- _Source data_:
>> START

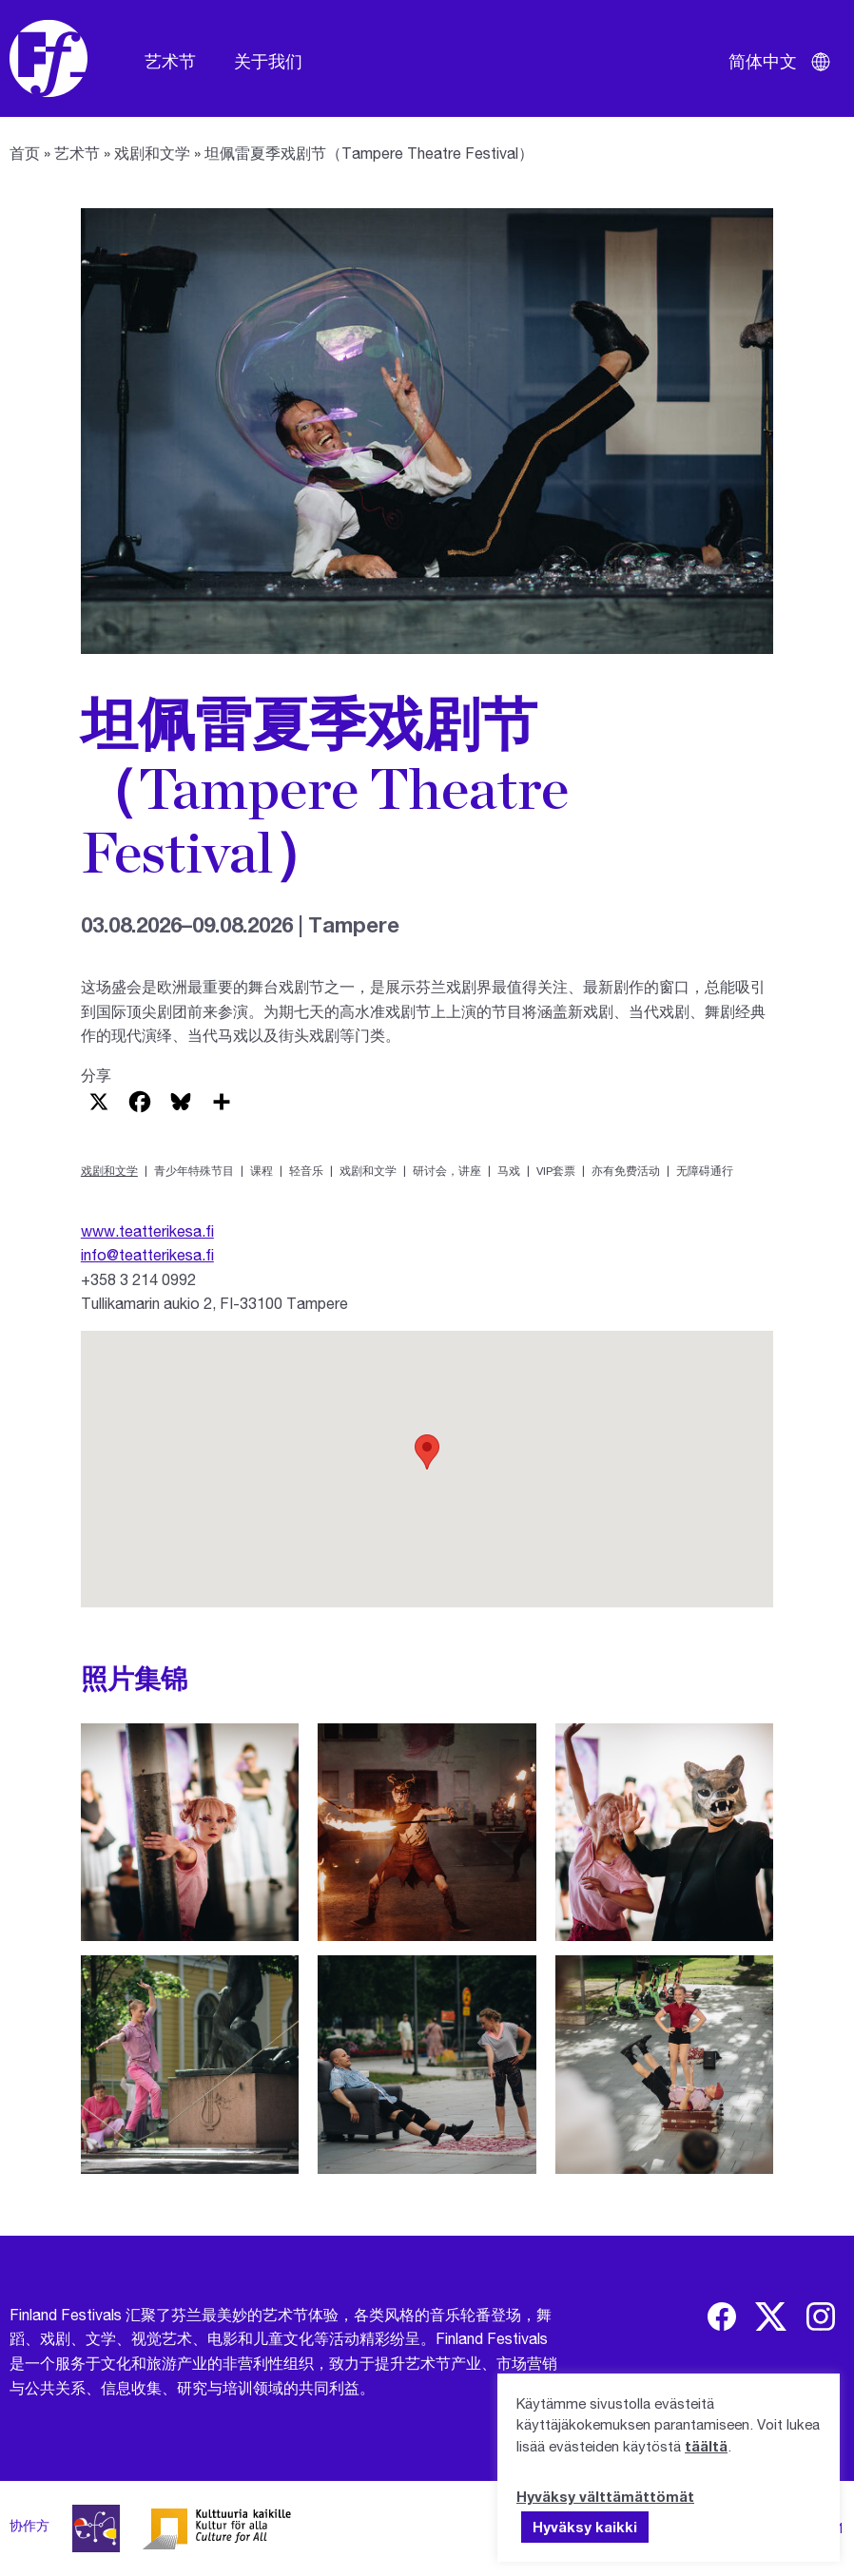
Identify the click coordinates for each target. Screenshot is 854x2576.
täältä (706, 2445)
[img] (722, 2316)
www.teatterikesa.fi (147, 1230)
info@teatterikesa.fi (147, 1254)
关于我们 (268, 60)
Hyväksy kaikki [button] (585, 2526)
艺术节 (170, 60)
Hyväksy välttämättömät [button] (605, 2496)
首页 (25, 153)
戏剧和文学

>> END

- _Goal of the exercise_:
Rewrite the lines above with every "button" changed to "control" and nothing else altered. Omit the pictures.

- _Exercise answer_:
Identify the click coordinates for each target. Screenshot is 854x2576.
täältä (706, 2445)
[img] (722, 2316)
www.teatterikesa.fi (147, 1230)
info@teatterikesa.fi (147, 1254)
关于我们 (268, 60)
Hyväksy kaikki [control] (585, 2526)
艺术节 (170, 60)
Hyväksy välttämättömät [control] (605, 2496)
首页 (25, 153)
戏剧和文学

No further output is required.